━━━━━ Supplied records
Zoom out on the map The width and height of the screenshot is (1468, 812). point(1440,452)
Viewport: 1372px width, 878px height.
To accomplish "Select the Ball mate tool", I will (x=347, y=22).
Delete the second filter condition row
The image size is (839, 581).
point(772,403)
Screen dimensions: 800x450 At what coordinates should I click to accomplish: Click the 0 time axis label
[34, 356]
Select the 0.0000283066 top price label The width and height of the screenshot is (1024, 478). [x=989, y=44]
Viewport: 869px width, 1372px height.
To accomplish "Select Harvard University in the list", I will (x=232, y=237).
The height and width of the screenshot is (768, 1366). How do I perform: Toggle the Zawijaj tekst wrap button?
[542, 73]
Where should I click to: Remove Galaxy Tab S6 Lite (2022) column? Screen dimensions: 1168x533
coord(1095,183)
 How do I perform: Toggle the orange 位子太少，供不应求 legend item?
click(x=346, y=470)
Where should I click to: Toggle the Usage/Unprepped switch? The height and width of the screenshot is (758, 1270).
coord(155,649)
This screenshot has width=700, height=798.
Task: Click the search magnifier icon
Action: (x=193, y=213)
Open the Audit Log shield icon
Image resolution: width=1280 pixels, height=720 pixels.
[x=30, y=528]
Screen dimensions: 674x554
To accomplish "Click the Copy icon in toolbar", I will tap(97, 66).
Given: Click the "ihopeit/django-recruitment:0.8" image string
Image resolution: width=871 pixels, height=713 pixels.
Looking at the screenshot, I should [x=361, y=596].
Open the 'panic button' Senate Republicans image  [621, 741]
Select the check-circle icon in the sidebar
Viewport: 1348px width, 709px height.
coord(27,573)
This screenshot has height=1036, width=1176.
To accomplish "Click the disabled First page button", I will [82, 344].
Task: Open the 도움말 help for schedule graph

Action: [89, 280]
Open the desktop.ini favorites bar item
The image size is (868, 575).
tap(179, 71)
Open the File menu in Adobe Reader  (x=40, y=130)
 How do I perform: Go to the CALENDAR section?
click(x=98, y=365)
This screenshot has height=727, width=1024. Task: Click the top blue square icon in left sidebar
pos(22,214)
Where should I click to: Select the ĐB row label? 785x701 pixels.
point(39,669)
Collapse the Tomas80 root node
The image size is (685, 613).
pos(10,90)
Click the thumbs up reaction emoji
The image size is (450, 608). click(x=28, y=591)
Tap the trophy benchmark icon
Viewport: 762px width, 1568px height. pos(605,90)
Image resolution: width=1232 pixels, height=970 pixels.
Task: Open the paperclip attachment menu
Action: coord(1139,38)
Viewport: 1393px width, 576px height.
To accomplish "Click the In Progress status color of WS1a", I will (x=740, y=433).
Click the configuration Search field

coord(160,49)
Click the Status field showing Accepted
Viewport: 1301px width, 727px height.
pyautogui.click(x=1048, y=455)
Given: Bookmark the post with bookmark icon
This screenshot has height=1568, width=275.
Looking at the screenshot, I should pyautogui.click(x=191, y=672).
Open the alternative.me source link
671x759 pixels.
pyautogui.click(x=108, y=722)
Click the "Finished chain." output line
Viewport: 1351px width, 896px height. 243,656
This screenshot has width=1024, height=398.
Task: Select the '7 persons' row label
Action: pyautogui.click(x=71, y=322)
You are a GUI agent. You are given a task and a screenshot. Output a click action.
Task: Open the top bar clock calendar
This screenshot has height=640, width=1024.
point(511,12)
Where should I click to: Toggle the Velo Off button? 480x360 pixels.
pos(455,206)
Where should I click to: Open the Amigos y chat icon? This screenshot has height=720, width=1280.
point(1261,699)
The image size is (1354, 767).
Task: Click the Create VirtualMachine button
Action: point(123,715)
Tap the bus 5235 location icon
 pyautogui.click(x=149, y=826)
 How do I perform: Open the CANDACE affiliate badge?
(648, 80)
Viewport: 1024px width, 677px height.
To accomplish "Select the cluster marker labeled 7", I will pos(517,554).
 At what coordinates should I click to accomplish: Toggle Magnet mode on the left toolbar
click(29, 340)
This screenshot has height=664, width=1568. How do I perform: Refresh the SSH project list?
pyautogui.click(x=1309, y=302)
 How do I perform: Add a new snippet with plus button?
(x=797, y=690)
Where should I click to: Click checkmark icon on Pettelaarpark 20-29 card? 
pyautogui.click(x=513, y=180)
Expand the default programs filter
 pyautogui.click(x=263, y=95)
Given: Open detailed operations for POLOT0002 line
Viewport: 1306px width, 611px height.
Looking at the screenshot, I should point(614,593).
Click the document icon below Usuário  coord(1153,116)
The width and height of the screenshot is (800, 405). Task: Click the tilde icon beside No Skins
━━━━━━━━━━
> Assignment: So that the data stays intact, repeat all of it exactly.

> Result of this exercise:
Zoom out on the map The width and height of the screenshot is (1468, 812). point(1440,452)
Viewport: 1372px width, 878px height.
To accomplish "Select the Ball mate tool", I will (x=347, y=22).
Delete the second filter condition row
The image size is (839, 581).
point(772,403)
Screen dimensions: 800x450 At what coordinates should I click to accomplish: Click the 0 time axis label
[34, 356]
Select the 0.0000283066 top price label The width and height of the screenshot is (1024, 478). [x=989, y=44]
Viewport: 869px width, 1372px height.
To accomplish "Select Harvard University in the list", I will (x=232, y=237).
The height and width of the screenshot is (768, 1366). How do I perform: Toggle the Zawijaj tekst wrap button?
[542, 73]
Where should I click to: Remove Galaxy Tab S6 Lite (2022) column? Screen dimensions: 1168x533
coord(1095,183)
 How do I perform: Toggle the orange 位子太少，供不应求 legend item?
click(x=346, y=470)
Where should I click to: Toggle the Usage/Unprepped switch? The height and width of the screenshot is (758, 1270).
coord(155,649)
This screenshot has width=700, height=798.
Task: Click the search magnifier icon
Action: (x=193, y=213)
Open the Audit Log shield icon
Image resolution: width=1280 pixels, height=720 pixels.
[x=30, y=528]
Screen dimensions: 674x554
To accomplish "Click the Copy icon in toolbar", I will tap(97, 66).
Given: Click the "ihopeit/django-recruitment:0.8" image string
Image resolution: width=871 pixels, height=713 pixels.
Looking at the screenshot, I should [x=361, y=596].
Open the 'panic button' Senate Republicans image  [621, 741]
Select the check-circle icon in the sidebar
Viewport: 1348px width, 709px height.
coord(27,573)
This screenshot has height=1036, width=1176.
To accomplish "Click the disabled First page button", I will [82, 344].
Task: Open the 도움말 help for schedule graph

Action: [89, 280]
Open the desktop.ini favorites bar item
The image size is (868, 575).
tap(179, 71)
Open the File menu in Adobe Reader  (x=40, y=130)
 How do I perform: Go to the CALENDAR section?
click(x=98, y=365)
This screenshot has height=727, width=1024. Task: Click the top blue square icon in left sidebar
pos(22,214)
Where should I click to: Select the ĐB row label? 785x701 pixels.
point(39,669)
Collapse the Tomas80 root node
The image size is (685, 613).
pos(10,90)
Click the thumbs up reaction emoji
The image size is (450, 608). click(x=28, y=591)
Tap the trophy benchmark icon
Viewport: 762px width, 1568px height. pos(605,90)
Image resolution: width=1232 pixels, height=970 pixels.
Task: Open the paperclip attachment menu
Action: coord(1139,38)
Viewport: 1393px width, 576px height.
To accomplish "Click the In Progress status color of WS1a", I will (x=740, y=433).
Click the configuration Search field

coord(160,49)
Click the Status field showing Accepted
Viewport: 1301px width, 727px height.
pyautogui.click(x=1048, y=455)
Given: Bookmark the post with bookmark icon
This screenshot has height=1568, width=275.
Looking at the screenshot, I should pyautogui.click(x=191, y=672).
Open the alternative.me source link
671x759 pixels.
pyautogui.click(x=108, y=722)
Click the "Finished chain." output line
Viewport: 1351px width, 896px height. 243,656
This screenshot has width=1024, height=398.
Task: Select the '7 persons' row label
Action: pyautogui.click(x=71, y=322)
You are a GUI agent. You are given a task and a screenshot. Output a click action.
Task: Open the top bar clock calendar
This screenshot has height=640, width=1024.
point(511,12)
Where should I click to: Toggle the Velo Off button? 480x360 pixels.
pos(455,206)
Where should I click to: Open the Amigos y chat icon? This screenshot has height=720, width=1280.
point(1261,699)
The image size is (1354, 767).
Task: Click the Create VirtualMachine button
Action: point(123,715)
Tap the bus 5235 location icon
 pyautogui.click(x=149, y=826)
 How do I perform: Open the CANDACE affiliate badge?
(648, 80)
Viewport: 1024px width, 677px height.
To accomplish "Select the cluster marker labeled 7", I will pos(517,554).
 At what coordinates should I click to accomplish: Toggle Magnet mode on the left toolbar
click(29, 340)
This screenshot has height=664, width=1568. How do I perform: Refresh the SSH project list?
pyautogui.click(x=1309, y=302)
 How do I perform: Add a new snippet with plus button?
(x=797, y=690)
Where should I click to: Click checkmark icon on Pettelaarpark 20-29 card? 
pyautogui.click(x=513, y=180)
Expand the default programs filter
 pyautogui.click(x=263, y=95)
Given: Open detailed operations for POLOT0002 line
Viewport: 1306px width, 611px height.
Looking at the screenshot, I should point(614,593).
Click the document icon below Usuário  coord(1153,116)
The width and height of the screenshot is (800, 405). Task: Click the tilde icon beside No Skins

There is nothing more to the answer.